DIRECTIVES:
a – Reproduce the passage of the forum post on performance review guidelines that opens with the words containing "No, based on" and closes with "in this case.".
b – Condense the paragraph of the forum post on performance review guidelines that begins "I would hope that the pattern" into a short bulleted list that keeps its main facts.

PAGE EXCERPT:
-------------------------
I think there is a lot of good discussion on this thread.  Let me try to
try to summarize and give my thoughts:

1.  Will this be a hard rule?
No, based on the feedback, I think there will always be some subjectivity
(e.g. tradeoff in increase in code size and maintainability).  My intent
here was to try to reduce cognitive load on reviewers and give clear
guidance for contributors on how PRs for performance will be evaluated.

2.  Why don't we track all of them?
We should be tracking all of them.  I think the question is what happens
when they diverge on benchmarks/real world use?  How do we decide if the PR
should be merged?  This goes back to point #1, having some basic guidelines
is useful. I would imagine we might already be "nerfing" users on older
linux distros with older C++ toolchains.  Going back to the point above, it
would be good to have a set of criteria on how much effort we invest to
avoid or fix regressions in this case.

I would hope that the pattern we will see is that modern compilers will
likely converge.  Looking into GCC/Clang specifically, it appears GCC
8/Clang 8 is perhaps the wrong comparison.  Clang 8  appears to have been
released 8 months after GCC 8.  GCC 9 was released 2 months after Clang 8.

3.  Microbenchmarks don't tell the whole story? (we shouldn't overfit)
I agree, but we should have at least a few more macro style benchmarks that
can help judge overall impact.  This is also where the other criteria come
into play on deciding whether to merge.

4.  Which compiler to choose?
-------------------------
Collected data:
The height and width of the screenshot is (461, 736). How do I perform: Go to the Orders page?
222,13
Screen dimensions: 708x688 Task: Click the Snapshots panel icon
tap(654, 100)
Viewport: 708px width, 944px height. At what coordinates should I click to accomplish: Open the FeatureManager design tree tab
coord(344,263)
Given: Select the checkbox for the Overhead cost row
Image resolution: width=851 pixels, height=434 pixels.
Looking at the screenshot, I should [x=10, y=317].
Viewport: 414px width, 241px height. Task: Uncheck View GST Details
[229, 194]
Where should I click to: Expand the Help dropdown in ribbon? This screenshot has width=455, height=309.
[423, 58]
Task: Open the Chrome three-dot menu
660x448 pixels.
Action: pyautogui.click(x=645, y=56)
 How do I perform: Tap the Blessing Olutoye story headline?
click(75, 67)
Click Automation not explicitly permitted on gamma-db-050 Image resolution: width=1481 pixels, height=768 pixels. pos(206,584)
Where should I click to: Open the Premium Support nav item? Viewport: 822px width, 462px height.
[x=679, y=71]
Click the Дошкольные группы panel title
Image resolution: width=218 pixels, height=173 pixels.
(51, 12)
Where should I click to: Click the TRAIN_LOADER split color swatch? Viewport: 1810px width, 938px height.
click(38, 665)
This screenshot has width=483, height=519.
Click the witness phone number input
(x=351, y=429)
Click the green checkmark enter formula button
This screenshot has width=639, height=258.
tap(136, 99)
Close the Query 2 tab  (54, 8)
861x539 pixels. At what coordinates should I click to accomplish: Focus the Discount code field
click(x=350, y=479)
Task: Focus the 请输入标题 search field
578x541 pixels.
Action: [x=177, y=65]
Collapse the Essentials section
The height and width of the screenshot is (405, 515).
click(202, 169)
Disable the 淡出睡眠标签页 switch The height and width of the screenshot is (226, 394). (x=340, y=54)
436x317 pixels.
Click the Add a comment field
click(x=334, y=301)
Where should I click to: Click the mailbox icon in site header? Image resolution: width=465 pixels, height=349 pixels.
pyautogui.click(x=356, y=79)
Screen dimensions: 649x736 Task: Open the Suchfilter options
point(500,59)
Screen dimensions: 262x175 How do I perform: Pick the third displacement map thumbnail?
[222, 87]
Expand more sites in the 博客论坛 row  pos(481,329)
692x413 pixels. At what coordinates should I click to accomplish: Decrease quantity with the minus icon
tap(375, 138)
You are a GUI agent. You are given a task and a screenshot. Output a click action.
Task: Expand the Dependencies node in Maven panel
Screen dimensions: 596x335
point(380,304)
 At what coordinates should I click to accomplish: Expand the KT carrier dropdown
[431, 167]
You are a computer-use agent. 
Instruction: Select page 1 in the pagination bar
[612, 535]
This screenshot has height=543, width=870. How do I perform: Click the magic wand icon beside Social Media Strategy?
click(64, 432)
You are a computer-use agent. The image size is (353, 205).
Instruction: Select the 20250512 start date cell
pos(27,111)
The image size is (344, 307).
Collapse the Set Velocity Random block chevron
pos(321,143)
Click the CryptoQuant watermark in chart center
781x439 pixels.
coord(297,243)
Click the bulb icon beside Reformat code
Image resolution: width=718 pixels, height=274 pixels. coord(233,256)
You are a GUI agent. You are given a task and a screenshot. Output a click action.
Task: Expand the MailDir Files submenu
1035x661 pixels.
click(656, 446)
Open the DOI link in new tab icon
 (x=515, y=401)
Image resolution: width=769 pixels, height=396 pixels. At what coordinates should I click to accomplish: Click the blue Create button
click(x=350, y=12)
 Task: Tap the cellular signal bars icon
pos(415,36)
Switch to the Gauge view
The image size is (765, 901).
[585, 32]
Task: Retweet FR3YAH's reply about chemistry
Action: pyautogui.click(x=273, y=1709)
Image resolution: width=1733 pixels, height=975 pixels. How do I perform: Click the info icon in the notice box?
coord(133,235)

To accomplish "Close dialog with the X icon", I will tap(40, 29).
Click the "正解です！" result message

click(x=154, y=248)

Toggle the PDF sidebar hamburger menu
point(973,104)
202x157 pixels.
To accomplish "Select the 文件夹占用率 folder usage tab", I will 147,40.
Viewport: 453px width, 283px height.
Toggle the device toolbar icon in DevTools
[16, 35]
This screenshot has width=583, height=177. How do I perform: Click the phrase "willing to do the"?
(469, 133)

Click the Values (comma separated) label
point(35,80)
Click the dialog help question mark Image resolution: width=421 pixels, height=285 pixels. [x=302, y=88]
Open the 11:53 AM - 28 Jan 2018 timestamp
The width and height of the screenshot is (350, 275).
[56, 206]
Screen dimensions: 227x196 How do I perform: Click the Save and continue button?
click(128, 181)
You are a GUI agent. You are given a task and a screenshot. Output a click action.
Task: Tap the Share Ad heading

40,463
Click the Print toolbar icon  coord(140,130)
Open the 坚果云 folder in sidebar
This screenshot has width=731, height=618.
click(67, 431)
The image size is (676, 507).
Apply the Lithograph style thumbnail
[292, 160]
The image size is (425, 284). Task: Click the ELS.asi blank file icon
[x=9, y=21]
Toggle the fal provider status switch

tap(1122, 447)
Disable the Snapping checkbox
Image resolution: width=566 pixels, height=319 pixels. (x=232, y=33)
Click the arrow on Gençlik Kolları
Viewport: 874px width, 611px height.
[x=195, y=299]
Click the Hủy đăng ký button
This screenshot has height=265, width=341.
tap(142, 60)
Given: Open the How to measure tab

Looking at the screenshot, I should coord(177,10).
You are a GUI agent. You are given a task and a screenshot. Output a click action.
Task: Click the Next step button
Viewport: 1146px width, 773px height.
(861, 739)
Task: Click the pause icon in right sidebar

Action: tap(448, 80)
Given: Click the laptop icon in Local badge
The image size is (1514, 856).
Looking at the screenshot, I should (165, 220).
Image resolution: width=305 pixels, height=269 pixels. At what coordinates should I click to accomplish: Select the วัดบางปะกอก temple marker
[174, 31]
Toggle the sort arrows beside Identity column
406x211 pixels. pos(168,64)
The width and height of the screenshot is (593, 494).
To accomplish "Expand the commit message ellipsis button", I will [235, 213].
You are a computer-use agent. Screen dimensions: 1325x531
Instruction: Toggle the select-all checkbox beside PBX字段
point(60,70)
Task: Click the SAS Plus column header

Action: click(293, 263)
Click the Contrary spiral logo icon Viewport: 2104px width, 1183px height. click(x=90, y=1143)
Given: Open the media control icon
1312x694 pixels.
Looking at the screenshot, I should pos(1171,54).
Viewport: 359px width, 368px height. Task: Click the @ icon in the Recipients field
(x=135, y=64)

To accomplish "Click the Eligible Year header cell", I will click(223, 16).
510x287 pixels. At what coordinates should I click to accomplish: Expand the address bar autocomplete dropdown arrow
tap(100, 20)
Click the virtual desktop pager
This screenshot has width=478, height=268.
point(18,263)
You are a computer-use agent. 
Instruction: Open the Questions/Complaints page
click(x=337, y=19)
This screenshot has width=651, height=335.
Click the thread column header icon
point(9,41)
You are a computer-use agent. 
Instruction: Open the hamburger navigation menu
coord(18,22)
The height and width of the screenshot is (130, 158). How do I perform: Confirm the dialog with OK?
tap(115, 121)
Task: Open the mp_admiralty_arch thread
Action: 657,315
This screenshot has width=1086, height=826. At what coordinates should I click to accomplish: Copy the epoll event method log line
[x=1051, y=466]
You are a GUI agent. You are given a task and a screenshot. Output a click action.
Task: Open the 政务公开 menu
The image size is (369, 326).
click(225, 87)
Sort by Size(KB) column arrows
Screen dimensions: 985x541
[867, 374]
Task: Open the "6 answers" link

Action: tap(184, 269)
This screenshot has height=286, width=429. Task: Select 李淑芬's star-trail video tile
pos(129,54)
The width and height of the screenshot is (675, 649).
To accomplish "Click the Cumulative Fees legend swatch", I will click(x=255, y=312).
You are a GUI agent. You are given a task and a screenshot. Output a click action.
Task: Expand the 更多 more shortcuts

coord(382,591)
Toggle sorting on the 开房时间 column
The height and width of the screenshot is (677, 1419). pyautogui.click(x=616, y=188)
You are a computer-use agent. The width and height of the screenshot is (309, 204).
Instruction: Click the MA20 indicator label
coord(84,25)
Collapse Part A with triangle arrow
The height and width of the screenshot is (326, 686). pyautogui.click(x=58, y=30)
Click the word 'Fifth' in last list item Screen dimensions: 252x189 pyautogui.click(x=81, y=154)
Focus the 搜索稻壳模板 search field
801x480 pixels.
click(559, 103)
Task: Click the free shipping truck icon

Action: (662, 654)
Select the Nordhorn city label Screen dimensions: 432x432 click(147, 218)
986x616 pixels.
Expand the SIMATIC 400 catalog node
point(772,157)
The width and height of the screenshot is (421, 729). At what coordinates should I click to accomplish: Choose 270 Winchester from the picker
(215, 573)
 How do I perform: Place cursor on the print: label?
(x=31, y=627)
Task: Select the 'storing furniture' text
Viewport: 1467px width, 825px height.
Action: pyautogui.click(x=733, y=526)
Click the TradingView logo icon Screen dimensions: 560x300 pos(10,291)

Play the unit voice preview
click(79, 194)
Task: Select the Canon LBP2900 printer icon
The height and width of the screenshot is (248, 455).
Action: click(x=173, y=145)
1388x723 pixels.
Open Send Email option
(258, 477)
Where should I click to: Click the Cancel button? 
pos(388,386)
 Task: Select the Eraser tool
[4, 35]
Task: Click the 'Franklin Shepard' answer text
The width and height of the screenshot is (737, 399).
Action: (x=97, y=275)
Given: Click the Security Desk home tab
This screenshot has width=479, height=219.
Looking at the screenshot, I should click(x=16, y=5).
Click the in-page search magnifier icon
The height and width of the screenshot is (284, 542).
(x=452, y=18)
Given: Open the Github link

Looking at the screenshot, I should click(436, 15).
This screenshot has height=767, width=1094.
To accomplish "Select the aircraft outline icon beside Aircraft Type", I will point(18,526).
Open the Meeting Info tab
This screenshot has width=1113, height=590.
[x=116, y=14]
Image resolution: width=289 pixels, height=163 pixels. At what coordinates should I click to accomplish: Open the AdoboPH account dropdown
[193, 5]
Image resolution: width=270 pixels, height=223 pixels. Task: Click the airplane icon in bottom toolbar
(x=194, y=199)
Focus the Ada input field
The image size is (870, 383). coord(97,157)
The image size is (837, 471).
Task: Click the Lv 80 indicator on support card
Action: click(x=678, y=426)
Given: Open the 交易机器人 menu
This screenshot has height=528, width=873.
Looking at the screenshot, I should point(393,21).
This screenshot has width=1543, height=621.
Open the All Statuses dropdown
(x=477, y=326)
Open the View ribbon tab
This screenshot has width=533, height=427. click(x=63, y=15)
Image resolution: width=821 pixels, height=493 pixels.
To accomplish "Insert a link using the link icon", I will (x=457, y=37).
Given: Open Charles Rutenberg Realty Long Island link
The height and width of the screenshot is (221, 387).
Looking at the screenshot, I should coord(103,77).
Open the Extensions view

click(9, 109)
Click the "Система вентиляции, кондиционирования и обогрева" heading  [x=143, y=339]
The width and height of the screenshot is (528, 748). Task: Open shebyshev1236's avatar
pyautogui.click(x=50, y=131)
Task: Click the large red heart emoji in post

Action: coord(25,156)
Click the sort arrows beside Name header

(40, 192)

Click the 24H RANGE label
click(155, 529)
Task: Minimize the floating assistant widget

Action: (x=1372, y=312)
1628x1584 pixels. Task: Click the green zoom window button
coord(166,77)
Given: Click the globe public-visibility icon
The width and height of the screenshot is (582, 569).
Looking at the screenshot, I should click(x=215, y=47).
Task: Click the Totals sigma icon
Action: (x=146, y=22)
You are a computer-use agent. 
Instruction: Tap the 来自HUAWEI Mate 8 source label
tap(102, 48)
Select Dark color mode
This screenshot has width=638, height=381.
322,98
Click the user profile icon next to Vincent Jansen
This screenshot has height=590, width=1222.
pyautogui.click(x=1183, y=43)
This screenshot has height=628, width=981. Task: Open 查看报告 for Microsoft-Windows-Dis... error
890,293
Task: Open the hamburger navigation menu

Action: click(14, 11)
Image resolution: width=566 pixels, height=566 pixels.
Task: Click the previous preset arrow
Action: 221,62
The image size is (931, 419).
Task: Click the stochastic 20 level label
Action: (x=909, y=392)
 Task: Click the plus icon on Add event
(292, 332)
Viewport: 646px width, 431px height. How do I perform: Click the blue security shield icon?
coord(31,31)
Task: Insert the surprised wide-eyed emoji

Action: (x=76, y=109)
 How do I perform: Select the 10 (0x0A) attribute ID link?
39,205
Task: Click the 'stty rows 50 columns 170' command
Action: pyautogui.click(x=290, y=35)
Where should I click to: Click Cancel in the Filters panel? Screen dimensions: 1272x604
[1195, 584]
-------------------------
SOLUTIONS TO THE TASKS:
a –
No, based on the feedback, I think there will always be some subjectivity
(e.g. tradeoff in increase in code size and maintainability).  My intent
here was to try to reduce cognitive load on reviewers and give clear
guidance for contributors on how PRs for performance will be evaluated.

2.  Why don't we track all of them?
We should be tracking all of them.  I think the question is what happens
when they diverge on benchmarks/real world use?  How do we decide if the PR
should be merged?  This goes back to point #1, having some basic guidelines
is useful. I would imagine we might already be "nerfing" users on older
linux distros with older C++ toolchains.  Going back to the point above, it
would be good to have a set of criteria on how much effort we invest to
avoid or fix regressions in this case.

b –
- The hope is that modern compilers will likely converge.
- Comparing GCC 8 with Clang 8 is perhaps the wrong comparison, because Clang 8 appears to have been released 8 months after GCC 8.
- GCC 9 was released 2 months after Clang 8.